Conformity, together with fear, is the cornerstone of control, and the current education system in most developed countries drives both into children from beginning to end. Conformity and competition are built into the system; both are crippling and inhibiting, feeding fear, and conditioning the mind, not just for childhood and early adulthood but often for life. As Krishnamurti made clear in Education and the Significance of Life: “Conventional education makes independent thinking extremely difficult. Conformity leads to mediocrity. To be different from the group or to resist [ones] environment is not easy and is often risky as long as we worship success…the search for inward or outward security, the desire for comfort – this whole process smothers discontent, puts an end to spontaneity and breeds fear; and fear blocks the intelligent understanding of life. With increasing age, dullness of mind and heart sets in,” and whatever fight there was in the man or woman to begin with is drained away.
Add to the inhibiting education environment in which many young people find themselves, a social media blanket of uniformity, mainstream media – TV, radio, crass gossip magazines, trashy tabloids and dishonest advertising selling a hollow materialistic life-style – and the many headed hydra pushing people to think and act in a certain way, begins to raise its ugly head above the sea of stress, self-harm, and suicide. The inability to express oneself’ naturally and freely for fear of being seen to be ‘different’, inevitably results in stasis of some kind, which may lead to so-called disruptive behaviour, or some form of disease, mental or physiological.

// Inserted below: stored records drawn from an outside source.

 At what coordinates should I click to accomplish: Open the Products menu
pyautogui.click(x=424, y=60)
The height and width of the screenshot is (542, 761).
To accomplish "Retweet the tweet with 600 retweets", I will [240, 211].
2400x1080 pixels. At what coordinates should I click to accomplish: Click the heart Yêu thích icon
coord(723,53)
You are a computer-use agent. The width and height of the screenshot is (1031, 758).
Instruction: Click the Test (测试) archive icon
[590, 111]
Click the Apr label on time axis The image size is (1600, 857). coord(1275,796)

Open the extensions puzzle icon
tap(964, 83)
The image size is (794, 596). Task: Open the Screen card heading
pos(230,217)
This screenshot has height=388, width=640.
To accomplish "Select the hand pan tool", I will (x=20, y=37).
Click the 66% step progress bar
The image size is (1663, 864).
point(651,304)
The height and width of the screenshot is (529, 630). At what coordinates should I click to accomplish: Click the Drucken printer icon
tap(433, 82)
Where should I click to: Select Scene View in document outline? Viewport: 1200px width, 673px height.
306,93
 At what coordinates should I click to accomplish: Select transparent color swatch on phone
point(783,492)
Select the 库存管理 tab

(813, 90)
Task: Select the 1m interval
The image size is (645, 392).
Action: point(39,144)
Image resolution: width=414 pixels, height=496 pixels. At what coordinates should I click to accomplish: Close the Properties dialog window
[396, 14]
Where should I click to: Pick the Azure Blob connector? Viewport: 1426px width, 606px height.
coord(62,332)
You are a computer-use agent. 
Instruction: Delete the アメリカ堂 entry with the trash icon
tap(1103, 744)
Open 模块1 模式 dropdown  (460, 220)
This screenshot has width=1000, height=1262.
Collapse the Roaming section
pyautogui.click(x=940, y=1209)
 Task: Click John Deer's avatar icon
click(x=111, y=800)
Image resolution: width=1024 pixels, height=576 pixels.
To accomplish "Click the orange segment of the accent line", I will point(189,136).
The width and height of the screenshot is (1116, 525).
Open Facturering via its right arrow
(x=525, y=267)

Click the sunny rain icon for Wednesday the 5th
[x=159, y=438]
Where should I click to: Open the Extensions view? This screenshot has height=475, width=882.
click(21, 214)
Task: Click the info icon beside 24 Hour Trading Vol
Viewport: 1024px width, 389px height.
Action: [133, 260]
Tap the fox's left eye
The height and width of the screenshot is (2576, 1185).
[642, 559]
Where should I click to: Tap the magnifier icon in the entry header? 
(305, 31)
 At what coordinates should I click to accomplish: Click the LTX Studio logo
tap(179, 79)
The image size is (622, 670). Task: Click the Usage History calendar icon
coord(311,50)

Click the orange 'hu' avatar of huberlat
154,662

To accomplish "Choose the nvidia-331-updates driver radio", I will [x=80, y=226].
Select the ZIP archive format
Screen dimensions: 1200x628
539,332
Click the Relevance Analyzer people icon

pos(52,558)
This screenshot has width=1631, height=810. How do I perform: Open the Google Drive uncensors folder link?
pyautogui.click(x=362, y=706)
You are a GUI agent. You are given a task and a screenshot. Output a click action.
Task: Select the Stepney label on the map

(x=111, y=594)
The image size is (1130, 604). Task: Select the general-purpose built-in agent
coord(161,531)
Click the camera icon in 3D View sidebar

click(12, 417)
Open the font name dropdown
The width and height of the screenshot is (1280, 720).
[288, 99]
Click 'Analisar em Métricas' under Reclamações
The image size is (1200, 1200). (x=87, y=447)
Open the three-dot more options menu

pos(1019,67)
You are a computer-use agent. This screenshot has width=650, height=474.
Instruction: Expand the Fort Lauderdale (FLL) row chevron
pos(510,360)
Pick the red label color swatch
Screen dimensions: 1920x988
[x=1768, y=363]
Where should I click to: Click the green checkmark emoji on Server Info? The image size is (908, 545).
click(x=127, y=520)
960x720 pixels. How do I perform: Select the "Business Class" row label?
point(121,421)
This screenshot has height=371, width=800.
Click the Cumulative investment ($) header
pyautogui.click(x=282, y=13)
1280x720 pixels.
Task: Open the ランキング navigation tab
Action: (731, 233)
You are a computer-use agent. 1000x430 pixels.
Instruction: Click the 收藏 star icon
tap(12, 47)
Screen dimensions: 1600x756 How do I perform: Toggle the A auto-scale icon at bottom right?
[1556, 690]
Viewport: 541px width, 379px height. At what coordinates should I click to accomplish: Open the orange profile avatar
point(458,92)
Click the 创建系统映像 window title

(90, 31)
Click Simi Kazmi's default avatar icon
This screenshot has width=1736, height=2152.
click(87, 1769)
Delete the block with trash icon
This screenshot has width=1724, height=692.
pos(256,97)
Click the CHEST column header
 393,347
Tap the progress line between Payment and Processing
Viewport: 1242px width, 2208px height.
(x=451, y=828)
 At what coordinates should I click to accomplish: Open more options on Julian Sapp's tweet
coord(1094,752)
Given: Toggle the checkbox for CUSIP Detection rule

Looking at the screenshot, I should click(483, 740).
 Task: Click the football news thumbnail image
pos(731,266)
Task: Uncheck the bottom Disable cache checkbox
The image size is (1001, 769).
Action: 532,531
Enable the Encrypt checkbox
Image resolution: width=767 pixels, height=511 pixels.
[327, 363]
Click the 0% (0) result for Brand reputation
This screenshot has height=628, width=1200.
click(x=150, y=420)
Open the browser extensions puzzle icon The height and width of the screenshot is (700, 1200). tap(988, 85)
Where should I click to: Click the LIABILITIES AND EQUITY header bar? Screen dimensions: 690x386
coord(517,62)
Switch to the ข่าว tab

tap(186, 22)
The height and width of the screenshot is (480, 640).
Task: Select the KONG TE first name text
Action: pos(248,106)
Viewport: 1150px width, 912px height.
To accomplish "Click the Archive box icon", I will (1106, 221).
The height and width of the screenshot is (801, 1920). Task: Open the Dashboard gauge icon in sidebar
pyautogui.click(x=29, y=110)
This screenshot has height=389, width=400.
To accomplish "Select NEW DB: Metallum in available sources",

Of course, we all need to live within the moral codes agreed by society, but psychological and sociological conformity has nothing to do with respecting the laws and traditions of a country: they are to do with control and fear, and with the rise of the right that is now taking place throughout the world, such suppressive methods are set to become even more intense. True individuality — the manifestation of our innate nature, not the distorted individuality that places selfish desire and ambition above the welfare of others — should be encouraged and fostered, and conformity in all its devious, pernicious forms called out and resisted.